A few yards to the right front I could see two dead Scottish Kilties lying on their faces in the swamp. I got chilly after a bit and not being where I could have a smoke I took a chew of MacDonald Plug as a substitute. My mate requested a chew and bit off a generous hunk. In a few minutes he started to roll around groaning and grunting appearing to be in pain or feeling very sick. I asked what was the trouble” (Mon) he says that is an awful twist ye have. I gathered that twist meant tobacco and apparently he had swallowed some of it. He was a sick Somerset.

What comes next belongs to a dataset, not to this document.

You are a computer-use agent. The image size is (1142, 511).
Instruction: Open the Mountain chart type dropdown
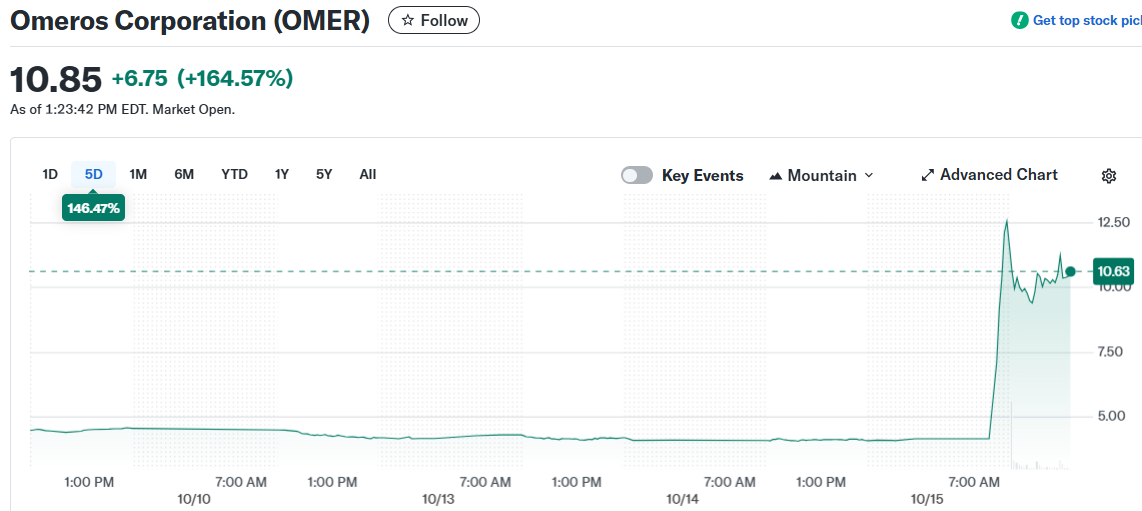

One of their sergeants showed me how to challenge and halt any person or persons unknown moving about at night. I still think this is the most sensible and effective method I have heard. The sentry called Halt! If the command was not obeyed it was repeated, if still disregarded the sentry shot without further parley. If the command was obeyed and the party halted, then the sentry commanded, “Advance one”, then one man of the party advanced close enough to be recognized or identified by the sentry. “Pass friend”. The sentry carried this out from cover or concealment when possible. I tried it out the next night and they certainly did not wait for a second command when challenged.

After two nights here we were sent in again with some of the London Rifle Brigade. Here was a contrast. Their breast’works were poorly built, there were no board walks in the bottom of their trench, and they slopped along through the water and stood ankle deep in it. Their shelters from the weather were very poor, leaky and wet. The men stood humped up shivering with wool scarf’s wound around their necks on sentry, snapping and snarling like husky dogs. The officers and sergeants prowled up and down steadily, every time they passed you could hear some poor private being browbeaten, lectured savagely always ending up with the old refrain. “Take that mans name sergeant, and the poor devil was put on the crime list ending up in the orderly room next morning for more browbeating or worse. They sure did love one another in that outfit. Holy Mackerel! It was all discipline and no brains there, with a vengeance.

Col. Lipsett had some of the boys build a log cabin in Canadian style about a quarter mile back of the line before we left the Plug Street Wood. We had lots of lumberjacks in our outfit and that was a treat for them.